Set down the records that follow exactly, every line of them.

※ ※ ※

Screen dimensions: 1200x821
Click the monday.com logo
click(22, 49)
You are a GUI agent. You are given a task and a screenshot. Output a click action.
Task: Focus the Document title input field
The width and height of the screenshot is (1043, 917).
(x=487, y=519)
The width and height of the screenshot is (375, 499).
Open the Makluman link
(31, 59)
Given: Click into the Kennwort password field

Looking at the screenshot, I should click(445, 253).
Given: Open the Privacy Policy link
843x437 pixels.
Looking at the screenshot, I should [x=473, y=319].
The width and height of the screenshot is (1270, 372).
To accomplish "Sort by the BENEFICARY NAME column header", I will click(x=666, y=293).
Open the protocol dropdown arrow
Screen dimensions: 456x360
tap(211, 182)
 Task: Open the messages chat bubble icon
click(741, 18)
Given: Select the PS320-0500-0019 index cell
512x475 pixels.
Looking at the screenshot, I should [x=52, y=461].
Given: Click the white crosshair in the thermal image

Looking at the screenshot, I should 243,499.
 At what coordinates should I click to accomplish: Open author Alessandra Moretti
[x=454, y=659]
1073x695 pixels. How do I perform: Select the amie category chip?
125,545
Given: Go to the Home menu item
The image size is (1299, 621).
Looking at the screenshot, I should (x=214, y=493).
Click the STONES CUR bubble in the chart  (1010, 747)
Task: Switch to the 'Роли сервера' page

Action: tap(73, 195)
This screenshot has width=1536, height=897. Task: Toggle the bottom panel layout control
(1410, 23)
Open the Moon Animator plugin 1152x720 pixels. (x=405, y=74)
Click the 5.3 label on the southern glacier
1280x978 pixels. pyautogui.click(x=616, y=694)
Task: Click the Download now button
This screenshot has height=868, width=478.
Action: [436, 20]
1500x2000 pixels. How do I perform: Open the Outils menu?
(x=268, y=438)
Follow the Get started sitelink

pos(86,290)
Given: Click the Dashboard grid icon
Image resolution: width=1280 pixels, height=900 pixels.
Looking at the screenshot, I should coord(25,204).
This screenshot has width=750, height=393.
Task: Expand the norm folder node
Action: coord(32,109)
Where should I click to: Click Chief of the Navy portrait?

※ ※ ※

• _Output below_
Screen dimensions: 1200x821
Click the monday.com logo
click(22, 49)
You are a GUI agent. You are given a task and a screenshot. Output a click action.
Task: Focus the Document title input field
The width and height of the screenshot is (1043, 917).
(x=487, y=519)
The width and height of the screenshot is (375, 499).
Open the Makluman link
(31, 59)
Given: Click into the Kennwort password field

Looking at the screenshot, I should click(445, 253).
Given: Open the Privacy Policy link
843x437 pixels.
Looking at the screenshot, I should [x=473, y=319].
The width and height of the screenshot is (1270, 372).
To accomplish "Sort by the BENEFICARY NAME column header", I will click(x=666, y=293).
Open the protocol dropdown arrow
Screen dimensions: 456x360
tap(211, 182)
 Task: Open the messages chat bubble icon
click(741, 18)
Given: Select the PS320-0500-0019 index cell
512x475 pixels.
Looking at the screenshot, I should [x=52, y=461].
Given: Click the white crosshair in the thermal image

Looking at the screenshot, I should 243,499.
 At what coordinates should I click to accomplish: Open author Alessandra Moretti
[x=454, y=659]
1073x695 pixels. How do I perform: Select the amie category chip?
125,545
Given: Go to the Home menu item
The image size is (1299, 621).
Looking at the screenshot, I should (x=214, y=493).
Click the STONES CUR bubble in the chart  (1010, 747)
Task: Switch to the 'Роли сервера' page

Action: tap(73, 195)
This screenshot has width=1536, height=897. Task: Toggle the bottom panel layout control
(1410, 23)
Open the Moon Animator plugin 1152x720 pixels. (x=405, y=74)
Click the 5.3 label on the southern glacier
1280x978 pixels. pyautogui.click(x=616, y=694)
Task: Click the Download now button
This screenshot has height=868, width=478.
Action: [436, 20]
1500x2000 pixels. How do I perform: Open the Outils menu?
(x=268, y=438)
Follow the Get started sitelink

pos(86,290)
Given: Click the Dashboard grid icon
Image resolution: width=1280 pixels, height=900 pixels.
Looking at the screenshot, I should coord(25,204).
This screenshot has width=750, height=393.
Task: Expand the norm folder node
Action: coord(32,109)
Where should I click to: Click Chief of the Navy portrait?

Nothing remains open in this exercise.